Israeli forces, supported by a growing deployment of U.S. warships in the region, positioned themselves along Gaza's border and drilled for what Israel said would be a broad campaign to dismantle the militant group. A week of blistering airstrikes have demolished entire neighbourhoods but failed to stem militant rocket fire into Israel.
The Gaza Health Ministry said 2,670 Palestinians have been killed since the fighting erupted, more than in the 2014 Gaza war, which lasted over six weeks. That makes this the deadliest of the five Gaza wars for both sides.
More than 1,400 Israelis have been killed, the vast majority of them civilians killed in Hamas's Oct. 7 assault. This is the deadliest war for Israel since the 1973 conflict with Egypt and Syria.
Julie Sunday, the assistant deputy minister for consular, security and emergency management at Global Affairs Canada, confirmed on Sunday that a fifth Canadian is among those killed during the violence and three others remain missing.
"It's an extremely tragic outcome," she told a media briefing in Ottawa, without providing details.
Israel dropped leaflets over Gaza City in the north and renewed warnings on social media, ordering more than one million Palestinians — almost half the territory's population — to move south. The military says it is trying to clear away civilians ahead of a major campaign against Hamas militants in the north, including in what it said were underground hideouts in Gaza City. Hamas urged people to stay in their homes.
Many Gazans have said they don't want to leave their homes, fearing a repeat of the "Nakba" or "catastrophe," when many Palestinians fled or were forced from their homes during the 1948 war that accompanied Israel's creation.
The military said Sunday that it would refrain from targeting a single route south from 10 a.m. to 1 p.m., again urging Palestinians to leave the north en masse. The military offered two corridors and a longer window the day before.
The UN and aid groups say such a rapid exodus, along with Israel's complete siege of the 40-kilometre-long coastal territory would cause untold human suffering.
The World Health Organization said the evacuation "could be tantamount to a death sentence" for the more than 2,000 patients in northern hospitals, including newborns in incubators and people in intensive care. Gaza's hospitals are expected to run out of fuel for emergency generators within two days, according to the UN.

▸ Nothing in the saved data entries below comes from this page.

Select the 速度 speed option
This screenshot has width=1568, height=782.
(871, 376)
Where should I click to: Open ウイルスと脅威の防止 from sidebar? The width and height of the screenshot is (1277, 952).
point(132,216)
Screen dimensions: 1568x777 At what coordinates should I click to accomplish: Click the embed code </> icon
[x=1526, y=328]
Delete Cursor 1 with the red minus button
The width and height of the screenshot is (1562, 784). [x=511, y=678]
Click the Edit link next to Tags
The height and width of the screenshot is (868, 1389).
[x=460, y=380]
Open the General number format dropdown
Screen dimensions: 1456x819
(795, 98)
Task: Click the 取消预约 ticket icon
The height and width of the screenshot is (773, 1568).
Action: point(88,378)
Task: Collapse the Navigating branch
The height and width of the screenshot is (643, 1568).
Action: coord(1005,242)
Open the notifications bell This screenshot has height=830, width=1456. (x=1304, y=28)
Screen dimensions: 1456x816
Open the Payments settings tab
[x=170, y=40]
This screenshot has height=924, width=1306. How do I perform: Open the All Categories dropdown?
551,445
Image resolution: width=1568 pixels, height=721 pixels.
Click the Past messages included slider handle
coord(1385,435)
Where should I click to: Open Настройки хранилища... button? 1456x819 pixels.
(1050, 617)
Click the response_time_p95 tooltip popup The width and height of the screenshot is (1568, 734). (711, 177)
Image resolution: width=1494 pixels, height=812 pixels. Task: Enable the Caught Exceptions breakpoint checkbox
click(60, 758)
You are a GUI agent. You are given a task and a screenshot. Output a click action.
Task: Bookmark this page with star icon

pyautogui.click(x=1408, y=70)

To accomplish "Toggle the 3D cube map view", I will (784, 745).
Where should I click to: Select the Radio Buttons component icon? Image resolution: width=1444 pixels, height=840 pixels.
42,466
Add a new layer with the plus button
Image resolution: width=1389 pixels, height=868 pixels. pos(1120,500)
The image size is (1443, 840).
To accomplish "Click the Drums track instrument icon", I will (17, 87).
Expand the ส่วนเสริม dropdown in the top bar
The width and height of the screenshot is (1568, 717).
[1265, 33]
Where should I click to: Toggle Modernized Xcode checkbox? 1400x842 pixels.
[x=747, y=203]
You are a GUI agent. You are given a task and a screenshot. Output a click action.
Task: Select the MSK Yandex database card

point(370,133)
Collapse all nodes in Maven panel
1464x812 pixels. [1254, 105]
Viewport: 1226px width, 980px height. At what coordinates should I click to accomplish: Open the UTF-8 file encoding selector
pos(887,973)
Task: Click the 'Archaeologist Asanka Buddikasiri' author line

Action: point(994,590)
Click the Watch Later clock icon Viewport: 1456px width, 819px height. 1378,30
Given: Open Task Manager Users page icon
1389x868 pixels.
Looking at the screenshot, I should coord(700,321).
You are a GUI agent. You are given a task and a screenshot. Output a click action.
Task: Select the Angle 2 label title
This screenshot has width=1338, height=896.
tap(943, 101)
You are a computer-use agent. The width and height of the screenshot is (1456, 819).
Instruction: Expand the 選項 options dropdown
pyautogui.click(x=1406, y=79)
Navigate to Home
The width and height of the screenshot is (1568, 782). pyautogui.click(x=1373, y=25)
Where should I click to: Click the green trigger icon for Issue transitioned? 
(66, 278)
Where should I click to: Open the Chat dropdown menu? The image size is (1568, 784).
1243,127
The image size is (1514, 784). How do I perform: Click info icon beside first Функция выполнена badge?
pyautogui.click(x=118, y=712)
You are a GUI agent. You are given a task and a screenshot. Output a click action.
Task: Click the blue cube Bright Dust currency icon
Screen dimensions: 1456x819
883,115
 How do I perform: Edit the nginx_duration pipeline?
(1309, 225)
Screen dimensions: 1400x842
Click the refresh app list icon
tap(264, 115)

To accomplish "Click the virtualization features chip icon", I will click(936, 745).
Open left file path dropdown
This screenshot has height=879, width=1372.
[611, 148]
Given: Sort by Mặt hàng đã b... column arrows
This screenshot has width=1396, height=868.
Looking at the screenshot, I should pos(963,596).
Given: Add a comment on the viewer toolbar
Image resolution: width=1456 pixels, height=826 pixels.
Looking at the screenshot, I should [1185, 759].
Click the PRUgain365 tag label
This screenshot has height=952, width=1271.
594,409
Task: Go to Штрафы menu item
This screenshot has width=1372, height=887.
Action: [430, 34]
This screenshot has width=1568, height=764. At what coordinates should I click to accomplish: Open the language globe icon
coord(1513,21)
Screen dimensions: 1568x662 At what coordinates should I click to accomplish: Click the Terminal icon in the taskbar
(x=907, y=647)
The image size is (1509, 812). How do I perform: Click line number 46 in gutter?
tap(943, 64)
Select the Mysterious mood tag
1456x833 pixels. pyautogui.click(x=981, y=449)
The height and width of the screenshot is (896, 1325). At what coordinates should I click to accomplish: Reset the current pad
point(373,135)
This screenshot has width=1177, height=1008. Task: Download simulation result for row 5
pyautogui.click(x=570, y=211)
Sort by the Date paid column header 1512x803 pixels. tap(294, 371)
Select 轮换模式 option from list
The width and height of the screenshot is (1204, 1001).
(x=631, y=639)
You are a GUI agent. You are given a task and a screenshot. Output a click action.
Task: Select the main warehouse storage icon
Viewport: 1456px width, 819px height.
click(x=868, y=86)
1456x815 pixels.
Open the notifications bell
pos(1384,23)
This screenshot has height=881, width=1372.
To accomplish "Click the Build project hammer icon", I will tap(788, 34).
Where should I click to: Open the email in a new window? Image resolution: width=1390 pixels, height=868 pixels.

According to a WHO statement on Sunday, four hospitals in northern Gaza are "no longer functioning as a result of damage and targeting," while 21 hospitals have been instructed to evacuate by Israeli forces. Health-care workers in the region have refused to evacuate, citing a need to care for patients, elderly people, and people with disabilities who cannot easily leave.
Gaza was already in a humanitarian crisis due to a growing shortage of water and medical supplies caused by the Israeli siege, which has also forced electrical plants to shut down without fuel. With some bakeries closing, residents complained of being unable to buy bread for their children.